When we have a dataset on hand, it is often of our interest to run a quick analysis and get some insights. The analysis usually includes making predictions of a new dataset, grouping records, identifying important features, and optimization. We can achieve these goals by building a machine learning model and use the trained model to make predictions, cluster analysis, feature important analysis, and optimization. All of these can be easily done with the 012_DOE_DataAnalyzer workflow available for all users. There are four components of this workflow.
- Learn and Predict
- Feature Importance
- Optimization
- Cluster Analysis
Each component will generate a report that contains a summary of the analysis results.
Learn and Predict
On d3VIEW, there are an abundance of machine learning models available for users to explore. An easy way for choosing the model is to select multiple of them and d3VIEW will automatically choose the model that has the best performance. Here is a list of available ML models
- Linear Regression
- Lasso Regression
- Ridge Regression
- SVR Regression
- Random Forest Regression
- Gradient Boost Regression
- Decision-Tree Regression
- GPR Regression
- MLP Regression
- Elasticnet Regression
- Bayesian Ridge Regression
The Learning process will build the model and generate plots to compare the true values and predicted values for each target feature using the first two input features selected.
Prediction process will show the predicted values against the reference values provided by users. If no prediction dataset is provided, the output will be the same as the learning report.
Feature Importance with SOBOL
Feature Importance
Feature importance analyzes the relationship between input features and target features and rank them by GINI importance scores. Top 5 features will be shown, together with the other metrics such as correlation and p-value scores (1-p-value).
Global Sensitivity Analysis with Sobol
Feature importance report also include a sobol plot for sensitivity analysis.
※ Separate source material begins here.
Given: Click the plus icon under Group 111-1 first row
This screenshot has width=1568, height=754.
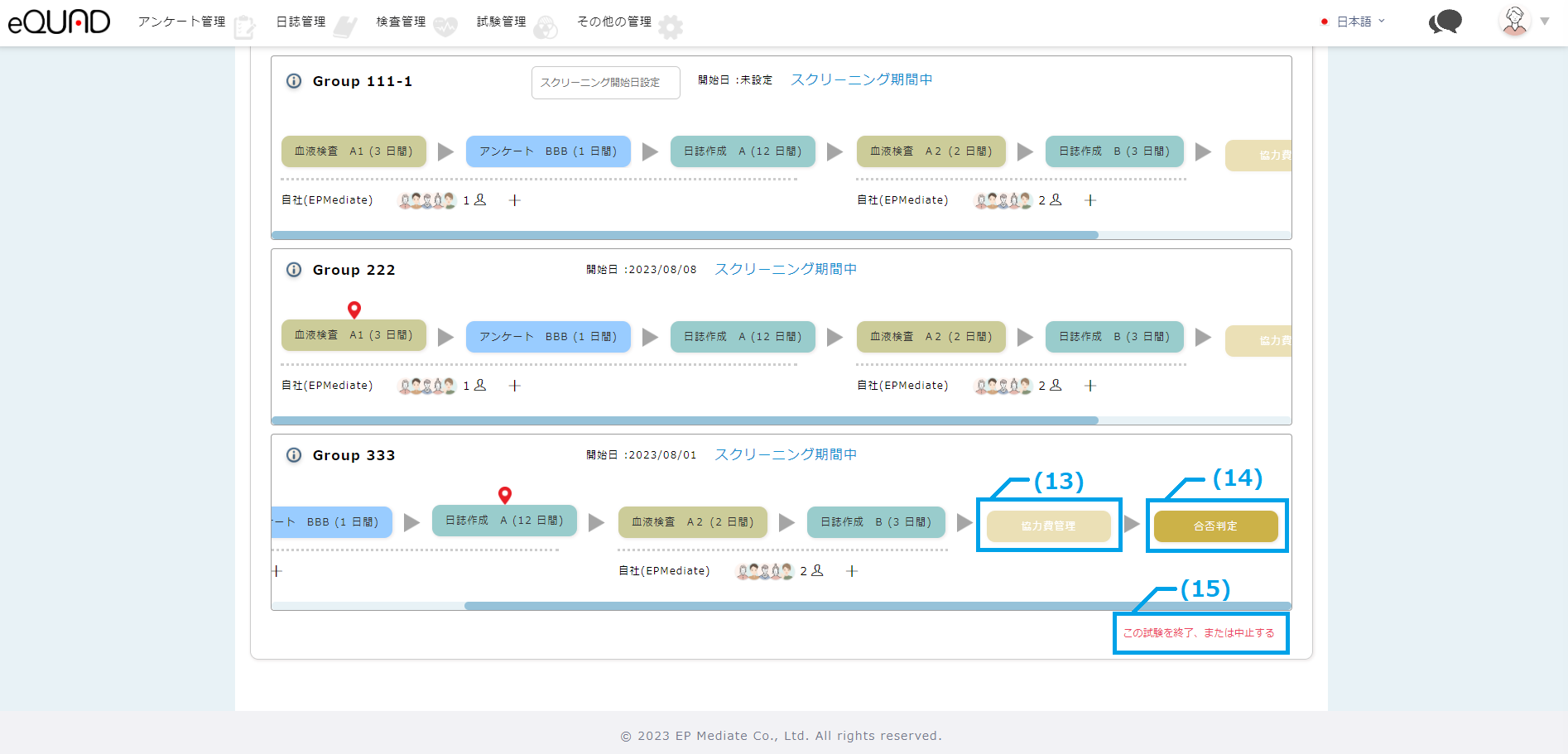Looking at the screenshot, I should click(x=514, y=200).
This provides another perspective on the input feature influence on the targets.
Optimization
Optimization process uses Pareto Front Optimization method to find the point that is closest to the ideal point. User can specify the target value for each target feature. The optimal point will be the point that is “closest” to the specified target point.
Cluster Analysis
Cluster Analysis component groups points to specified groups using input features, target features or both. In the report, a scatter plot using the first two input features specified by users is colored by clusters.
Statistics from each cluster is also listed to provide more information on the characteristics for each cluster.
Distribution plots provide an insight for each variable in different clusters.
Workflow Execution
To execute the workflow, click “AutoPlay” to start. Then we are prompted to choose the task we want to perform. For each task, we may have different settings we need to configure. For example, Cluster Analysis requires an input for the number of clusters, and what features we want to use for clustering.
The common inputs are input dataset that we want to analyze, input features and target features.
After the configuration is complete, we can continue to execute the workflow. When the execution is complete, we can click to open the Reporter worker and view the reports.
Generate Sampling Points
doe_sampling_point_generator worker generates new sampling points based on the conditions provided in the input dataset using selected sampling mechanism. The dataset includes the name, variable type (continuous, constant, or discrete), min and max (for continuous variables), and discreteValues (for discrete variables). We can choose the number of experiments (number of rows in the output dataset) using the “number of experiments” option. Points per variables determines the possible values (for continuous variables) to sample from. The values will be evenly distributed in the variable domain (defined by min and max).
There are a few options for selecting sampling points. Each has their own advantages and disadvantages. Overall, Full Factorial exploits all possible combinations of values. It can be computationally expensive when the number of variables are large. D Optimal points tend to concentrate at the corners of the design space. LHS and Space Filling result tend to scatter more evenly in the design space.
When we have a discrete variable, the output will only include specified values from the “discreteValues” column from the input dataset.